Experimental Medications: Other Therapeutic Strategies
The tetracycline antibiotics, including minocycline and doxycycline, have immunomodulatory and neuroprotective activities. They appear to decrease the passage of lymphocytes across the blood-brain barrier. In 2009, a small double-blind, placebo controlled Phase II trial of Copaxone plus minocycline showed favorable magnetic resonance imaging (MRI) data, with minocycline decreasing gadolinium-enhancing activity by 50 percent over a period of six months. A subsequent 24-month trial showed a significant decrease in lesion activity and clinical status.
In a larger study of 305 patients called RECYCLINE, minocycline was used as an add-on to Rebif in people with RRMS. Patients being treated with Rebif were randomized to oral placebo or minocycline 100 mg twice daily for 96 weeks. Data were presented at ECTRIMS in the fall of 2012,26 and disappointingly, minocycline did not provide significant improvement to either clinical or MRI outcomes.

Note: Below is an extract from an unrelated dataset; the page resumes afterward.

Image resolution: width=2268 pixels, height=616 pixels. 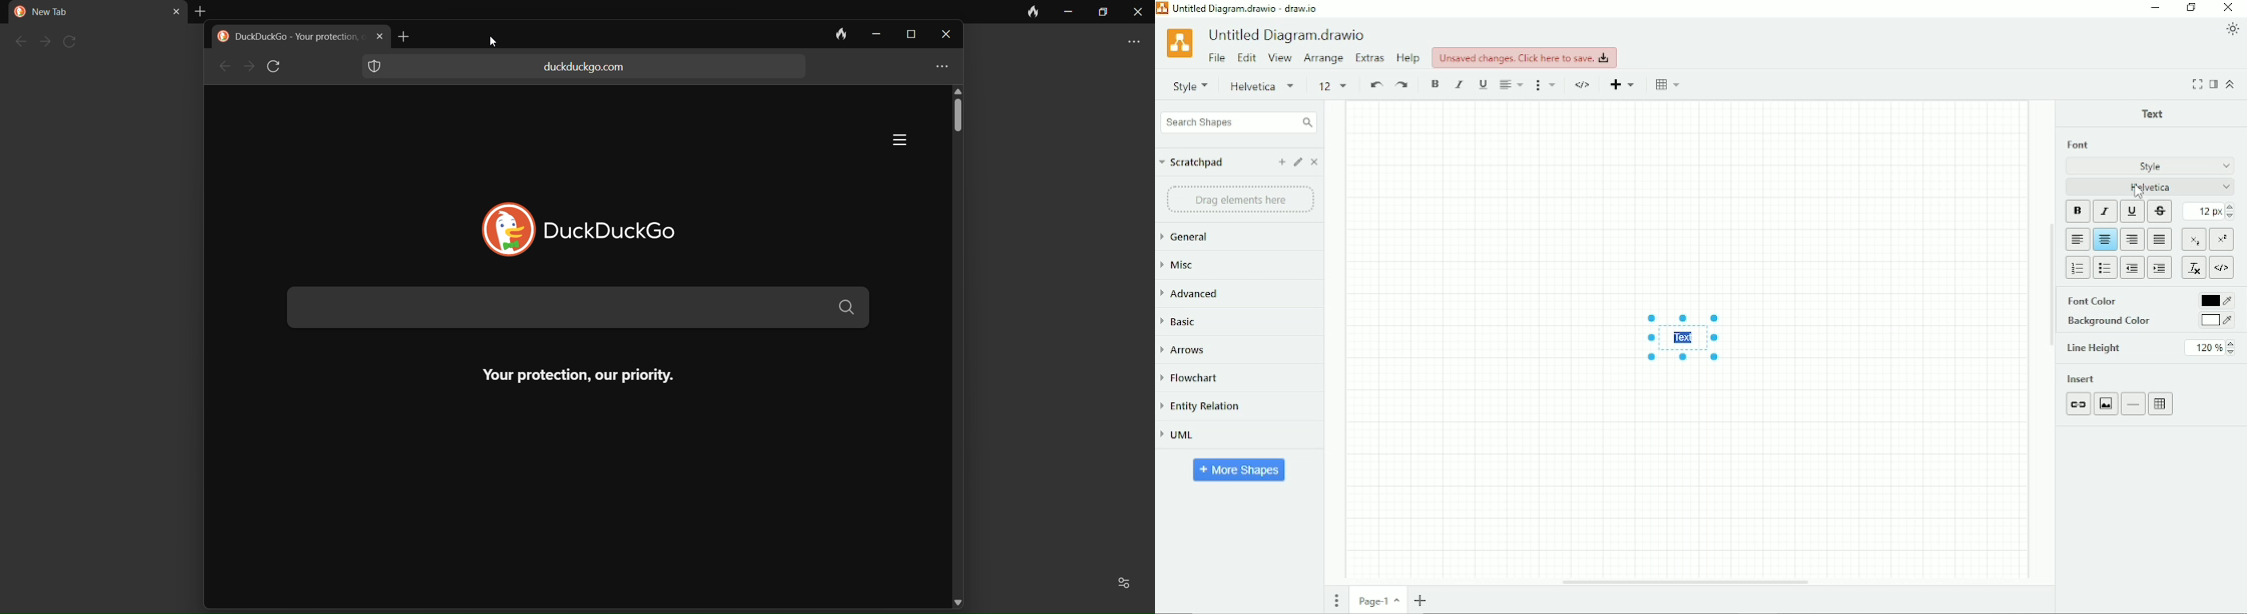 What do you see at coordinates (1334, 87) in the screenshot?
I see `Font size` at bounding box center [1334, 87].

Another Phase III trial looking at minocycline reported positive data in fall 2015. This Canadian Phase III double-blind study began in 2009, and enrolled 142 individuals with a first clinical demyelinating event, i.e., clinically isolated syndrome (CIS). The participants were randomized to oral minocycline at 100 mg twice daily or to an identical placebo. Treatment was continued for up to two years, or until MS was confirmed. Those receiving minocycline had a 44.6-percent lower risk of conversion to MS at six months, and a 37.6-percent lower risk at 12 months, versus individuals taking a placebo. The authors suggest that with the known safety and low cost of minocycline, this medication could be considered for the initial treatment of individuals with a first clinical demyelinating event, particularly in geographic regions without access to approved disease-modifying therapies.